1995 wurde Christiane Nüsslein-Volhard für ihre Entdeckungen auf dem Gebiet der "genetischen Kontrolle der frühen Embryonalentwicklung" der "Nobelpreis für Medizin" verliehen. Außer ihr haben auch die amerikanischen Entwicklungsbiologen Eric Wieschaus und Edward B. Lewis den Medizin-Nobelpreis erhalten.
Christiane Nüsslein-Volhard und Eric Wieschaus identifizierten und systematisierten Gene, welche im Ei der Taufliege ("Drosophila melanogaster") die Anlage des Körperplans und der Segmente steuern. Dabei betrachteten sie mehr als 20000 verschiedene Taufliegen-Mutanten unter dem Mikroskop und untersuchten sie genetisch.
Edward B. Lewis fand heraus, auf welche Weise die Gene die Entwicklung der verschiedenen Körperteile steuern. Obwohl sich die Untersuchungen der drei Forscher nur auf die Taufliege beschränkten, können die Ergebnisse auch auf höhere Lebewesen bis hin zum Menschen übertragen werden. Nach den Insekten wurde später der Zebrafisch ("Brachydanio rerio") als erstes Wirbeltier zum bevorzugten Gegenstand der entwicklungsbiologischen Arbeiten von Christiane Nüsslein-Volhard.

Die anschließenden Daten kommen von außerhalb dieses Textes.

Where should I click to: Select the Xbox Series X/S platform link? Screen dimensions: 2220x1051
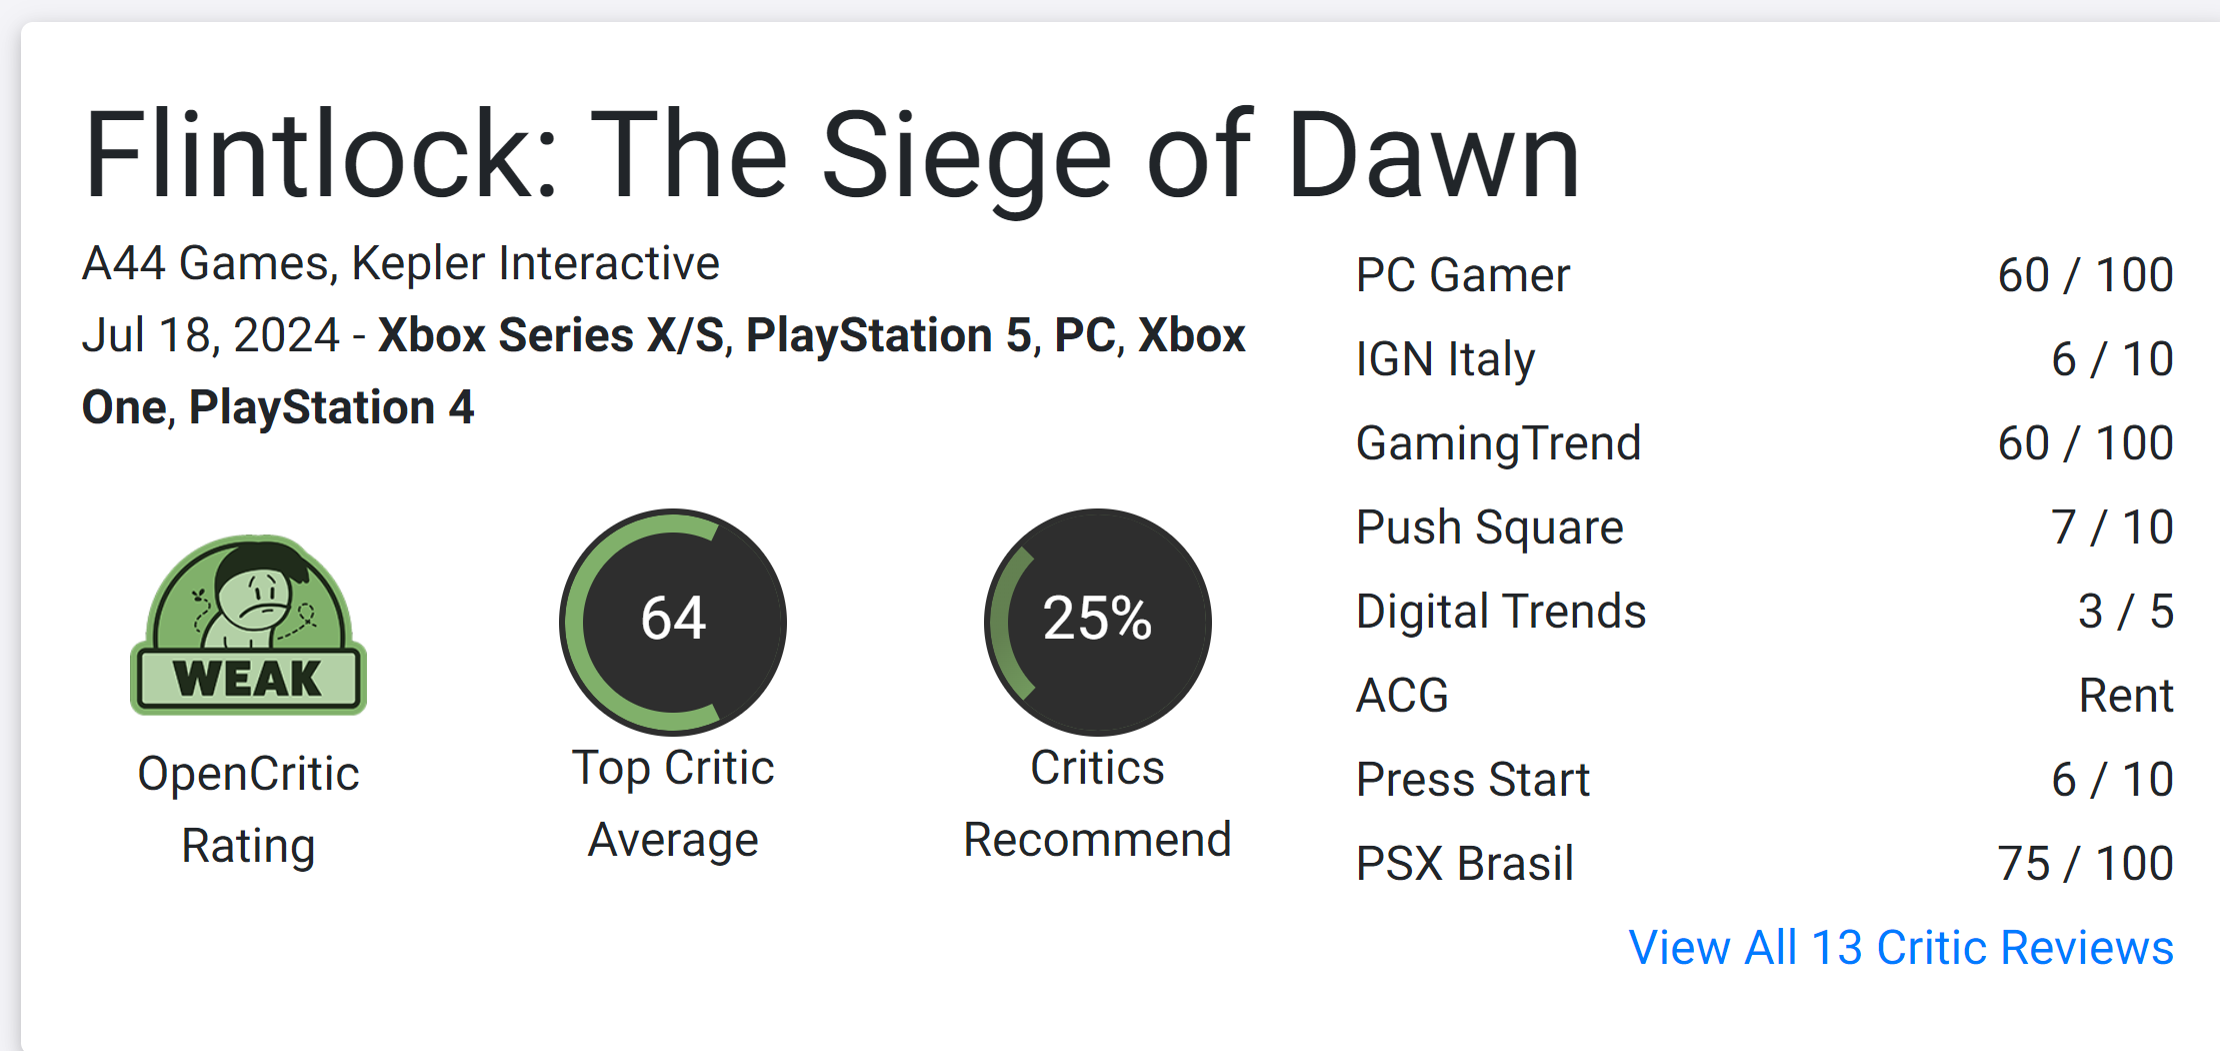tap(551, 335)
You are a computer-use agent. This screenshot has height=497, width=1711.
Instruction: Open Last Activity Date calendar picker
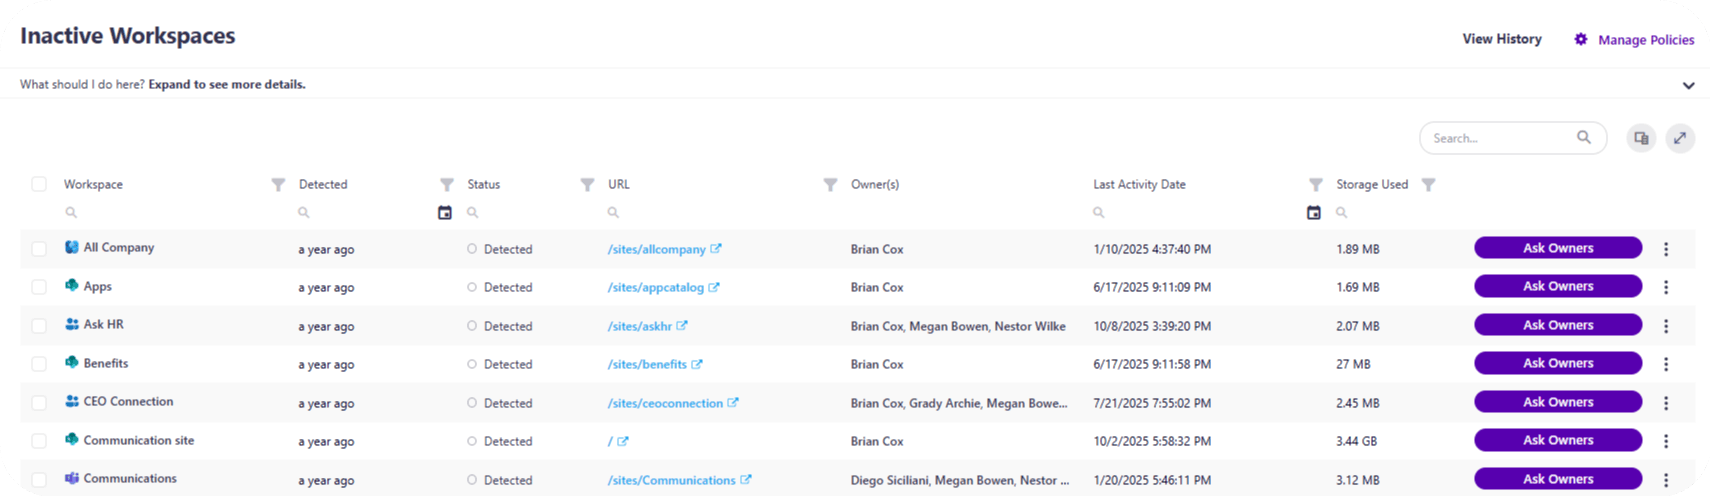[x=1314, y=213]
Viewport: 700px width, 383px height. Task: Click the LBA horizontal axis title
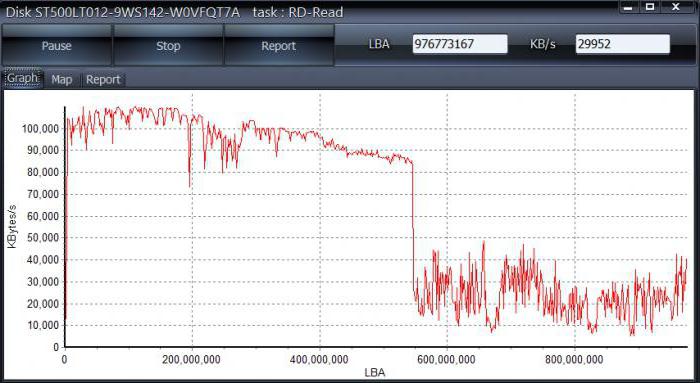pyautogui.click(x=374, y=373)
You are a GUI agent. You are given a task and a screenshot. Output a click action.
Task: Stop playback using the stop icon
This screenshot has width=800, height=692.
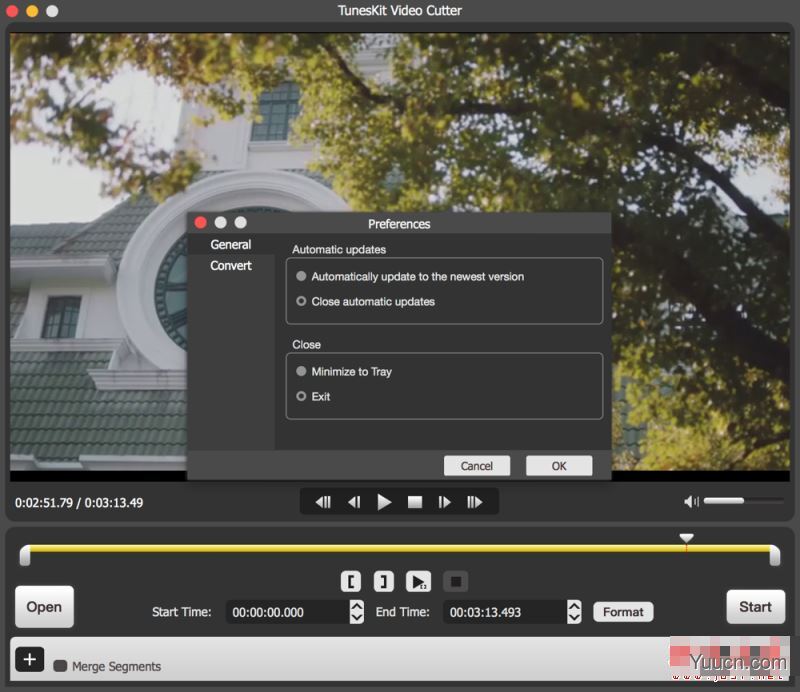(415, 501)
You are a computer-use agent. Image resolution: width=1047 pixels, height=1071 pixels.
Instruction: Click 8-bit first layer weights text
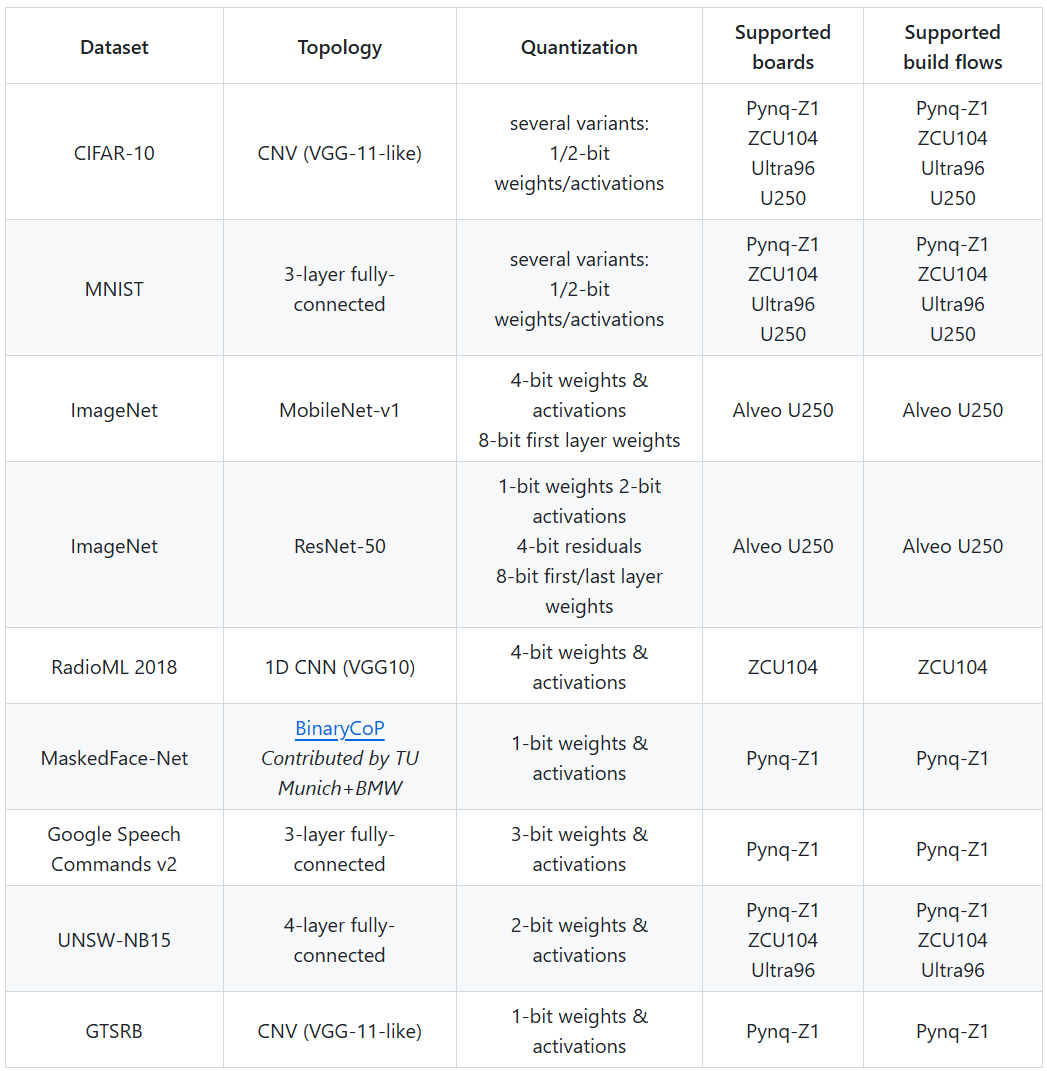579,440
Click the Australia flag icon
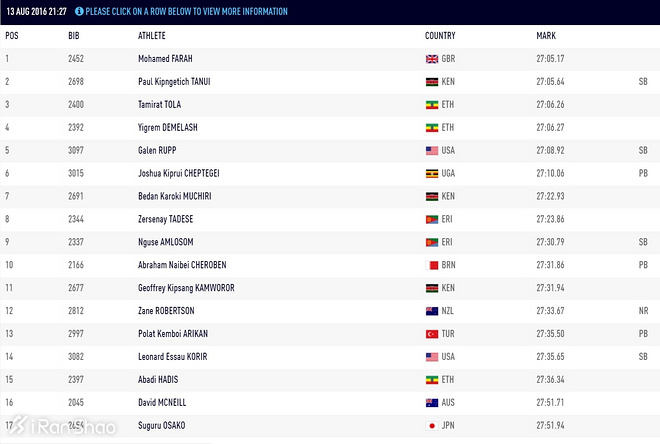 coord(432,402)
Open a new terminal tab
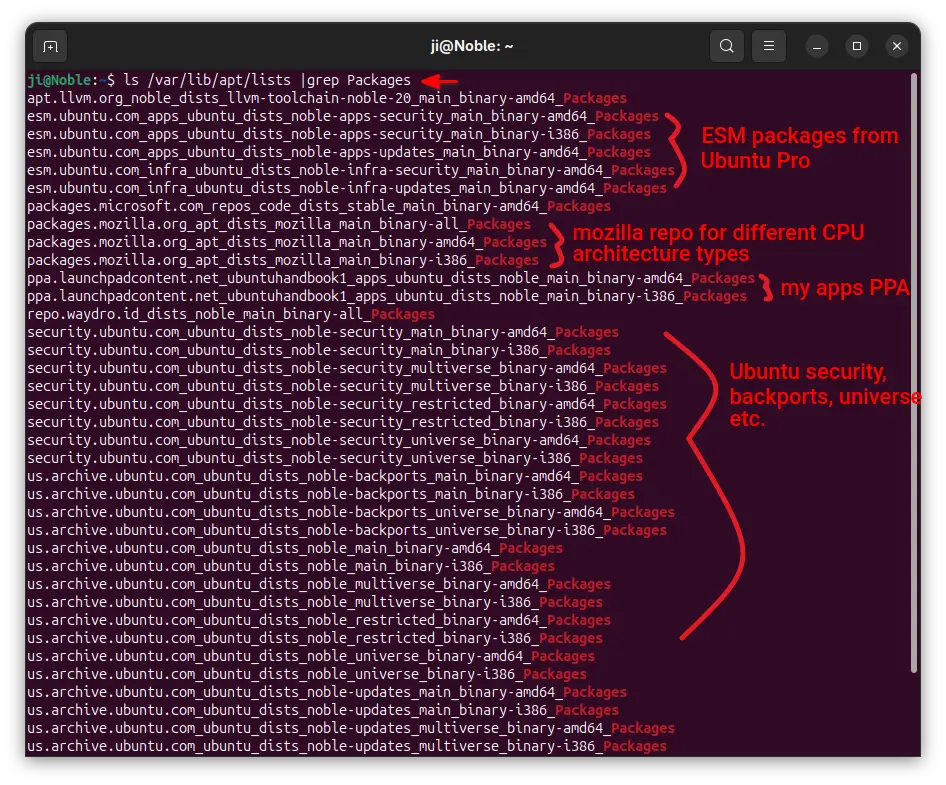Screen dimensions: 946x785 tap(51, 46)
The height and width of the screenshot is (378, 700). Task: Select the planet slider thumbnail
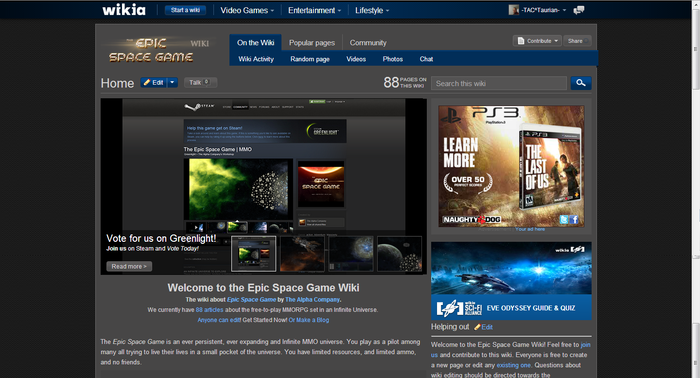click(399, 254)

Die erste deutsche Nobelpreisträgerin für Medizin wurde mit Auszeichnungen, die man unmöglich alle aufzählen kann, geradezu überhäuft. Christiane Nüsslein-Volhard erhielt Medaillen, Preise, Ehrendoktortitel (1991 Utrecht Universiteit, Princeton University, 1993 Freiburg/Breisgau, Harvard University) und 1994 das "Verdienstkreuz des Verdienstordens" der Bundesrepublik Deutschland.
1998 gründete Christiane Nüsslein-Volhard zusammen mit dem langjährigen Manager der Bayer AG, Peter Stadler, und dem Kölner Genetiker Klaus Rajewsky eine Firma für Biotechnologie namens "Artemis Pharmaceutical AG".
Christiane Nüsslein-Volhard war von 1967 bis 1977 mit dem Physiker Volker Nüsslein verheiratet. Die kinderlose Ehe wurde 1977 geschieden. Zu den Hobbys der Nobelpreisträgerin gehören Flötespielen, Kochen, Gartenarbeit und das Hören klassischer Musik.